Categories of Special Interest

Architectural, Technical


Original Use

House


In Use As

House


Date

1770 - 1830


Coordinates

266514, 441955


Date Recorded

26/09/2008


Date Updated

--/--/--


Description

Detached two-bay single-storey vernacular house, built c. 1800, with two-bay single-storey extension to gable. Single-cell toilet to other gable. Rounded pitched thatched roof with netting restraint and metal rope stays to eaves, smooth rendered chimneystack with terracotta pots to gable. Pitched corrugated-metal roof to extension. Roughcast rendered walls with smooth rendered banded channelled quoins and smooth rendered plinth; whitewashed random rubble walls to gable and extension. Square-headed window openings with one-over-one horned timber sash window to house, and two-over-two horned timber sash window to extension. Square-headed door opening with rendered patent surround and replacement battened timber door; battened timber double doors to extension.
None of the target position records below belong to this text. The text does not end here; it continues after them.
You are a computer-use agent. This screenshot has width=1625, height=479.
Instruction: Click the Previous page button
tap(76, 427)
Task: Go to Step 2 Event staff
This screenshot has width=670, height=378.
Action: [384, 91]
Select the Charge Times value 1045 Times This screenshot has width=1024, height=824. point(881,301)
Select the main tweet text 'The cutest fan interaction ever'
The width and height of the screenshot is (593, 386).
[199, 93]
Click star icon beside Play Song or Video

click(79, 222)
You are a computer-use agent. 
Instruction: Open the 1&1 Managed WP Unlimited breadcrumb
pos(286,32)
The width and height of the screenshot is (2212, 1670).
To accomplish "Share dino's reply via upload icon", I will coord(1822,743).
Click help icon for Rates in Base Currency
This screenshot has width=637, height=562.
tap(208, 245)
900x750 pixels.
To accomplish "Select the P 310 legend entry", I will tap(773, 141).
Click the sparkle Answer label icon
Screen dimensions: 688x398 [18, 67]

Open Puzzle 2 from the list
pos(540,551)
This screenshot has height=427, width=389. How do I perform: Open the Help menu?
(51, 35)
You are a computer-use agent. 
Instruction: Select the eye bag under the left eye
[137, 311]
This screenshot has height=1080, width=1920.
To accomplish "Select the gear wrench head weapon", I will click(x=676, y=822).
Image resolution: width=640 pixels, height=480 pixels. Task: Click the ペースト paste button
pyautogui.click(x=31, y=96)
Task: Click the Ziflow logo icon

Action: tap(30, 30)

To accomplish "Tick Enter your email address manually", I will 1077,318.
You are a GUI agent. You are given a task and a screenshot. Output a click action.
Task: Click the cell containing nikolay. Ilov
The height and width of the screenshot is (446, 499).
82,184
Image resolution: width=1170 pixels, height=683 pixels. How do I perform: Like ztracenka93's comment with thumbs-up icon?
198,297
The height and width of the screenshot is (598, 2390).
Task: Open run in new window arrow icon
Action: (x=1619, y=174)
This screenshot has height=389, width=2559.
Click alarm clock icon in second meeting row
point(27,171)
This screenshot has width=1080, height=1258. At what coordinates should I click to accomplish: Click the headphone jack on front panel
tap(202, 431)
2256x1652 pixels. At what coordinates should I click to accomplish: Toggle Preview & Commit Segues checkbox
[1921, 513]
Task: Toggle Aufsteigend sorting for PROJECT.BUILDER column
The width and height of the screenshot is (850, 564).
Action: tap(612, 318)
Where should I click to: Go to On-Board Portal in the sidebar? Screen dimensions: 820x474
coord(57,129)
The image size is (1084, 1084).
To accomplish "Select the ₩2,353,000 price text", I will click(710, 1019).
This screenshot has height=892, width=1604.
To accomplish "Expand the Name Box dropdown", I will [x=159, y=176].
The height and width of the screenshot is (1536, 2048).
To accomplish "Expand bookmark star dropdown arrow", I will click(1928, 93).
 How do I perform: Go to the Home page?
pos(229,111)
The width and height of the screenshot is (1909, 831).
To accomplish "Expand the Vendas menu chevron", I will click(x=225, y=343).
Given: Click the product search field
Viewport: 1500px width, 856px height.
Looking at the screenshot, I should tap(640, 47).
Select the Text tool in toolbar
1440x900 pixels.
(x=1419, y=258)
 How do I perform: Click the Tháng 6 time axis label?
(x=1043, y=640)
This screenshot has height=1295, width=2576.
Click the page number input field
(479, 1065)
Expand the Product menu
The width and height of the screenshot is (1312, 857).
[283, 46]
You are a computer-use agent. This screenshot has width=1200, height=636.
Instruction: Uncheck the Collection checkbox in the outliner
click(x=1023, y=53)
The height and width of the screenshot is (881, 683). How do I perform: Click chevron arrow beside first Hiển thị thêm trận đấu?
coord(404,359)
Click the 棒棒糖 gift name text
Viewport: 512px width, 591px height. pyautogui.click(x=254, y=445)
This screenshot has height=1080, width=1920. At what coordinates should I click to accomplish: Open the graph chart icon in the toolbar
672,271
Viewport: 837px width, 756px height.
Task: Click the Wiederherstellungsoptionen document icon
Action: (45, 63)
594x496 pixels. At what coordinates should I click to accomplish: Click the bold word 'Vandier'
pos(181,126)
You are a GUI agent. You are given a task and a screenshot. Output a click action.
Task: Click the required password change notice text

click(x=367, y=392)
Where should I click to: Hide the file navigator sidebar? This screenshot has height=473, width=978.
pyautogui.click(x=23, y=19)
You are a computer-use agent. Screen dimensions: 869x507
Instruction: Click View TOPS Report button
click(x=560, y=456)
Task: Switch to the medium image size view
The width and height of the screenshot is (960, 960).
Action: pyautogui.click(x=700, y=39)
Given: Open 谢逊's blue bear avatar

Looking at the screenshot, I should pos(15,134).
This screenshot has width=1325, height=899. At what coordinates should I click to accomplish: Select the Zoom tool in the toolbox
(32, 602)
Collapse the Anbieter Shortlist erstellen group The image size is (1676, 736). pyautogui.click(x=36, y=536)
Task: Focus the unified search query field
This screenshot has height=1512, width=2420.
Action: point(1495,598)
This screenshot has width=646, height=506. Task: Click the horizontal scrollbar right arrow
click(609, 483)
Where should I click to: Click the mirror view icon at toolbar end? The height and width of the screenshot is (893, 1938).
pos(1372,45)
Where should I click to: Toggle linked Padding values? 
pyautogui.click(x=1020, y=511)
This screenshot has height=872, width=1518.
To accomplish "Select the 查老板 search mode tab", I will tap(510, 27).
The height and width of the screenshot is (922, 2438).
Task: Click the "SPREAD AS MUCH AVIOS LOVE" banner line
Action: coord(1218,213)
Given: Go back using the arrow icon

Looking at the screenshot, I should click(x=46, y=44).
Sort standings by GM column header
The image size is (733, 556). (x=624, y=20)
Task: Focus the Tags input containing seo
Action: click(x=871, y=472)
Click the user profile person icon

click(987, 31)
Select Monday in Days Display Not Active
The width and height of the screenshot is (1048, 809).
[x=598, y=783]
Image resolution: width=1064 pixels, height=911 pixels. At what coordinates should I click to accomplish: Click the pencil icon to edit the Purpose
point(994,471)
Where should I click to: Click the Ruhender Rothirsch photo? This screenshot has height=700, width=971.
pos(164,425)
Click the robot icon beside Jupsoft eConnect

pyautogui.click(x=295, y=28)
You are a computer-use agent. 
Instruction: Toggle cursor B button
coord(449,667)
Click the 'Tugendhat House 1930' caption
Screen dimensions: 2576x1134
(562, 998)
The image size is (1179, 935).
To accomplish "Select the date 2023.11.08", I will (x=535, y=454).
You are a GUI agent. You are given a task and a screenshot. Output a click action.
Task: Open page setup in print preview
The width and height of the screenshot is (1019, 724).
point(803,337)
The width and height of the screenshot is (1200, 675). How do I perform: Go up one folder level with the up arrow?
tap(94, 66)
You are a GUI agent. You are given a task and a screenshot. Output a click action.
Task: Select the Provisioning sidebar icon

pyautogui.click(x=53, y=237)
Set within own grounds with neighbouring thatch (40902216) to east.

Appraisal

An unusual thatched vernacular house that has been extended into part of the attached outbuilding. It also looks as if the building could have formed part of a vernacular terrace which has now been demolished. Thatched buildings, although still relatively common in Inishowen, nationally are becoming increasingly rare making their survival a matter of importance. The rounded pitched roof is designed to minimise the impact of high winds, demonstrating the subtle adaptation of more common thatch detail to accommodate local climatic variations in exposed areas such as the Inishowen peninsula. It appears to be marked on the Ordnance Survey first edition six-inch map of c. 1837.